We are all aware of the adverse listings on a credit file that automatically make it harder for your client to get a loan. Overdue accounts (also called defaults), court actions (whether paid or unpaid), late payment indicators and excessive recent inquiries will negatively impact your client’s credit score.
But there are some other potentially adverse listings that no-one really talks about that might also affect your client’s ability to get credit. These are inquiry listings or credit contracts with certain types of credit providers. These listings are a big red flag to prospective lenders.
Probably the biggest one is the mention of a payday lender on your client’s credit file. Payday lenders loan small amounts of money at very high interest rates to consumers (just think Nimble) who have a short-term cash crisis. We have probably all read about cases where a short-term cash crisis becomes a long-term crisis – when the interest rates and fees that payday lenders charge ensure that the consumer can never quite pay back the loan, and they have to keep accessing payday loans to survive.
If a lender sees a payday lender’s name on a credit file, this might create a problem with getting a loan. This is because some lenders see the fact that your client has taken out a payday loan as a sign that their finances are under pressure. Because lenders’ assessment systems are built by modelling actual customer data, if a particular lender’s experience is that customers who take out payday loans are more likely to miss their repayments, this will be reflected in their credit scoring.

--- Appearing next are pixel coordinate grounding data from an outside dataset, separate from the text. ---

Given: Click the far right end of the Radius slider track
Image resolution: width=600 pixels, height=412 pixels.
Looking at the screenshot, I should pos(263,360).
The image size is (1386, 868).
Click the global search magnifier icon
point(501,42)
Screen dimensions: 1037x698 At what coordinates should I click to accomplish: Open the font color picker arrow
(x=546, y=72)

Another red flag for lenders are inquiry listings made by credit repair companies. You may wonder how a credit repair company’s name could appear on a credit file – they can, because some (definitely not all) credit repair companies are credit providers because they also write high-interest loans. The scenario usually goes something like this: your client sees an advertisement for credit repair and calls the company. The credit repair company offers to get a copy of your client’s credit file – “for free” – but the catch is that by the time your client receives the credit file, there is already an inquiry listing placed on the file by the credit repair company. These types of listings are not favourable to your client in terms of lenders’ credit scoring for the same reasons that payday lenders’ inquiry listings are not favourable. In other words, that “free” credit file might end up costing your client a low-interest loan.

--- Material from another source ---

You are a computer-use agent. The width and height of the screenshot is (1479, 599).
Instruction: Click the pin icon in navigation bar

So, some words of advice: when choosing a credit repair company, be careful to select one that does not use the phrase “credit repair” as click bait to sell high-interest loans and unnecessary debt agreements. Advise your client that if a credit repair company offers them a free credit file, to ask them if it will leave an inquiry on the file. And if it does, keep looking for a credit repair company that does not leave a footprint, and will put your client in a better position to get low-interest finance after dealing with them.